* Job: Please write out each of the items below again, word for word, leaving out the pictures.

Extracted data entries

· · · · ·

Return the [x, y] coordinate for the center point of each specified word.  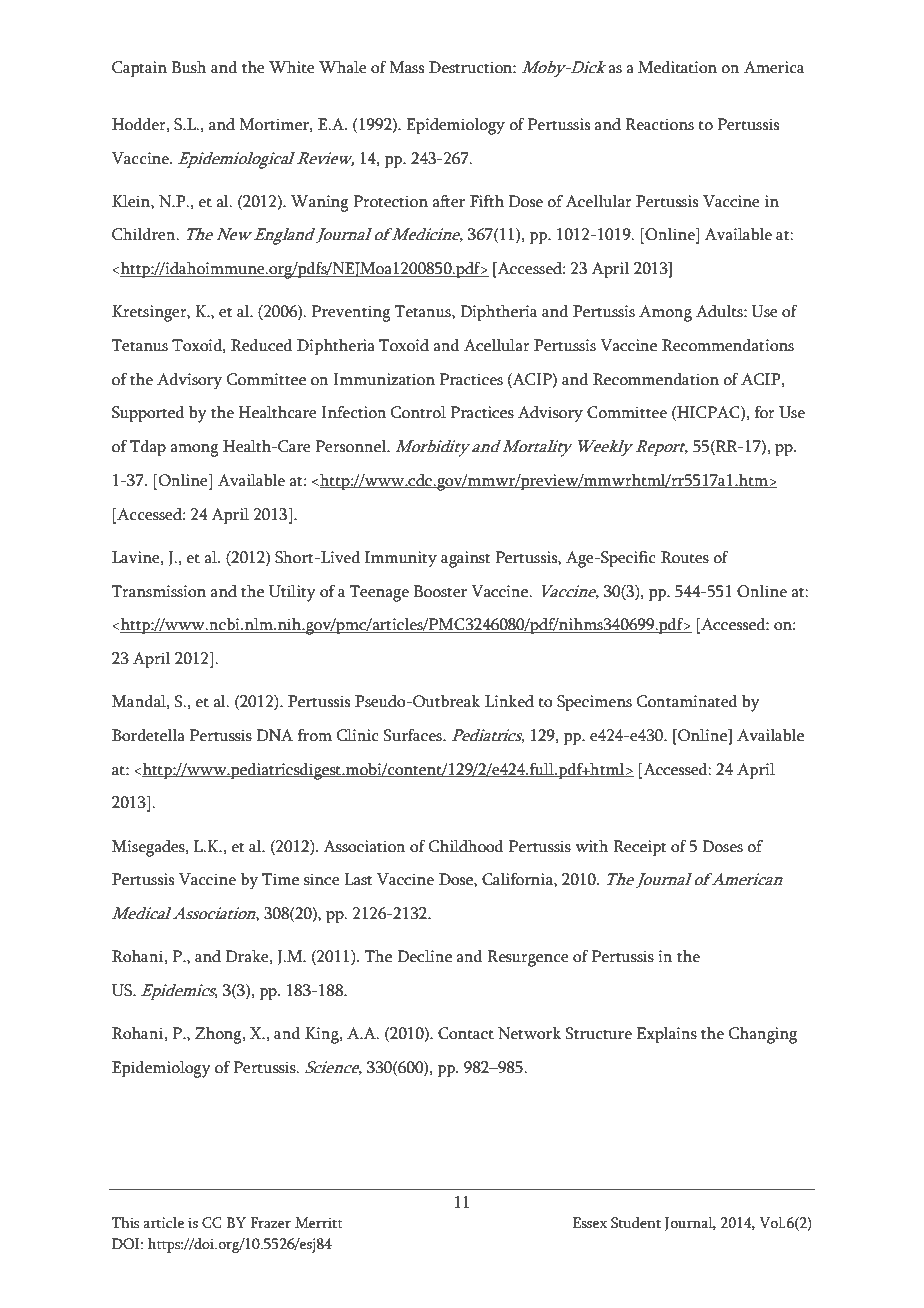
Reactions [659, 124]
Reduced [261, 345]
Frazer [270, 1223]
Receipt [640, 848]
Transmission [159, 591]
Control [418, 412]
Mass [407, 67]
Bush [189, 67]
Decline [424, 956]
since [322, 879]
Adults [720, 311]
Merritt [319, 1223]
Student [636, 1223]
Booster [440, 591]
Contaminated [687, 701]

· · · · ·

* Exercise response:
Return the [x, y] coordinate for the center point of each specified word.  
Reactions [659, 124]
Reduced [261, 345]
Frazer [270, 1223]
Receipt [640, 848]
Transmission [159, 591]
Control [418, 412]
Mass [407, 67]
Bush [189, 67]
Decline [424, 956]
since [322, 879]
Adults [720, 311]
Merritt [319, 1223]
Student [636, 1223]
Booster [440, 591]
Contaminated [687, 701]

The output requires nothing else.